Saturday, May 21, 2005

nicotine fix

I think I found a form of salvation for my wretchedness. “sigaret” :D it’s such a cliché but somehow having a few rounds of smoke seems to miraculously strip me of my garbage whims. I kinda feel good. So THIS is what nicotine does to people. NOW I know why people get addicted to smoking. Tonight has been real good. Lindsay Lohan on repeat (hohoho yes, you heard that right ;D) and 5 sticks of DJarum “kretek”. I’m on this funny buzz and this makes work so much easier. So so much easier. I actually now ENJOY doing my learning issue and might have even some vigor left over to do some minor thesis typing. And this NEVER happens. Every time I light up, it worries me that I’m putting myself at high risk for cancer, infertility etc but I strike that match anyway. It’s like “Ah what the f*ck!!” I still don’t smoke in my room just as yet because I dislike the post-puff whiff that might taint my clothes which helps or I’d be finishing packets by myself in hours! So right now all puffing is currently done at either Miss KosKos’ or Miss MasMas’s or Miss KhaiKhai’s. I think if any of our parents ever find out their little girls have been doing ciggies, they’d go ballistic. I never thought I’d ever do cigarettes. I guess I never thought I’d do a lot of things… like medicine. Hah.

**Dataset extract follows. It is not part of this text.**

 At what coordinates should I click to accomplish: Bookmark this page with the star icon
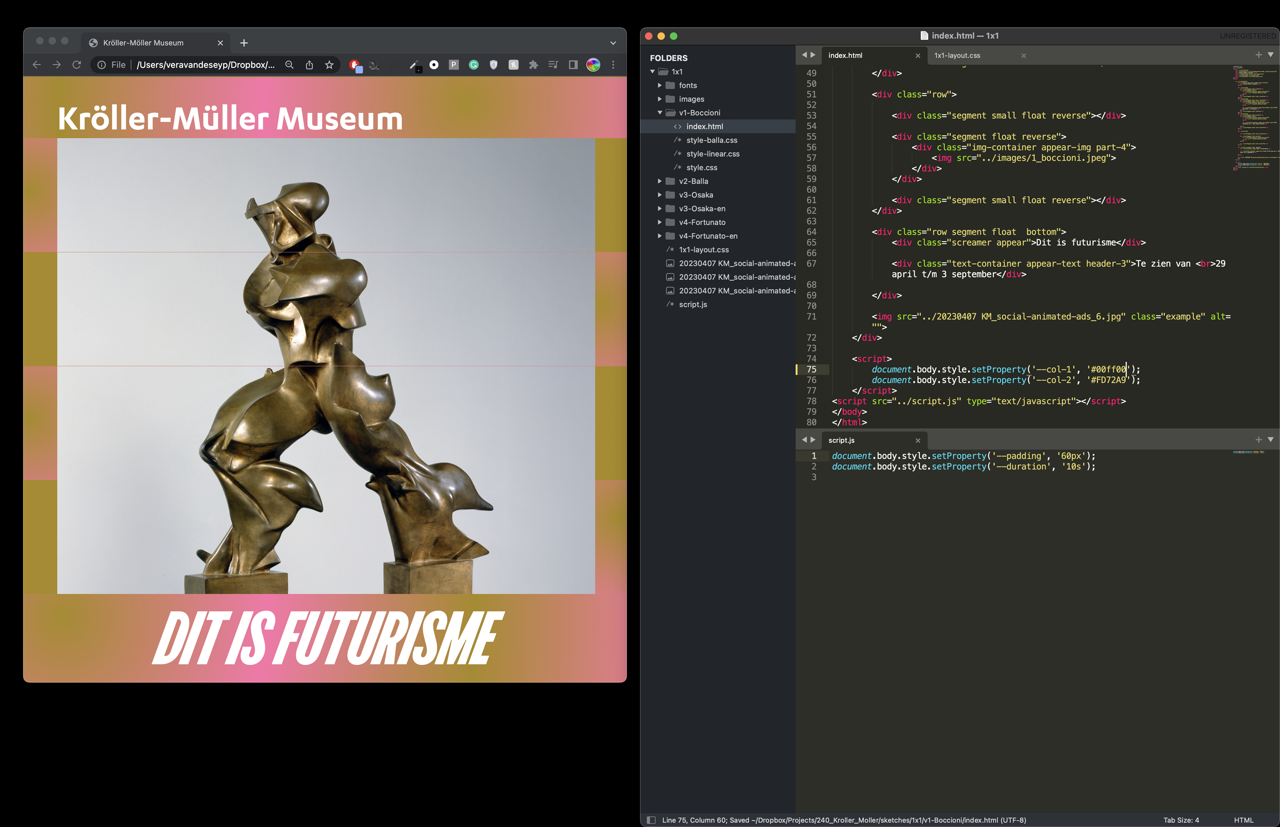coord(329,65)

Also I never thought I’d have the discipline to lose weight. And I think I kinda am. Sometimes I can’t wait for the evenings so I can do my evening runs. I still hate it but I look forward to it. Don’t know how to explain this phenomena. Hate it but want it. Kinda like bad boys I suppose. I’m in a plateau. This means nothing seems to be happening to the weight-loss scheme. I have to take a more drastic approach. Starting from tomorrow is a very strict diet control. I still have not been too strict with my food intake. There’s still the greedy child in me. The one who’d finish an entire cake or the whole box of doughnuts. That size 10 Topshop slacks must must must hang from my hips by the end of June. At present times, it’s snug on my waist. NOT GOOD ENOUGH. And that collarbone MUST protrude like sticks off my chest. And that sternal notch must hole in so deeply I could hold a guli inside it. If there’s one thing that I really feel reflects on beauty is an evident pelvic bone and a demure décolletage. I’ve dropped 2 bra size. I think I’m a B cup now. It sucks because I really love my D cups but I suppose something’s gotta give. I don’t see my bloody waist dropping inches like the stock market. F*ck.

I’m thoroughly in love with this Matthew Williamson spring/summer ’05 frock. (I HEART MW as in the I HEART HUCKABEES). It’s rainbow printed with silver stars. I thought it had a white base but when I assessed it a little more closely at another site, it had a more yellow tone to it. It doesn’t look as great as I thought before but it’s a best-seller so it still tops my list anyway. I suppose I have to say goodbye to my Blumarine number. It’s too late now to try finding for it. I really need to graduate quick or even the Matthew Williamson number would be obsolete. It’s not just the dress. I really need this recognition. The validity that I have not been wasting my youth these 4, 5 years. And for all the nights I cried myself to sleep, for the years I lived in animosity, for the months I curl myself up in bed to escape the loneliness, it’s been all worth the pain. That I actually achieved something in my life because till now when I try to recollect any form of real academic accomplishment in my territory, the list’s blank.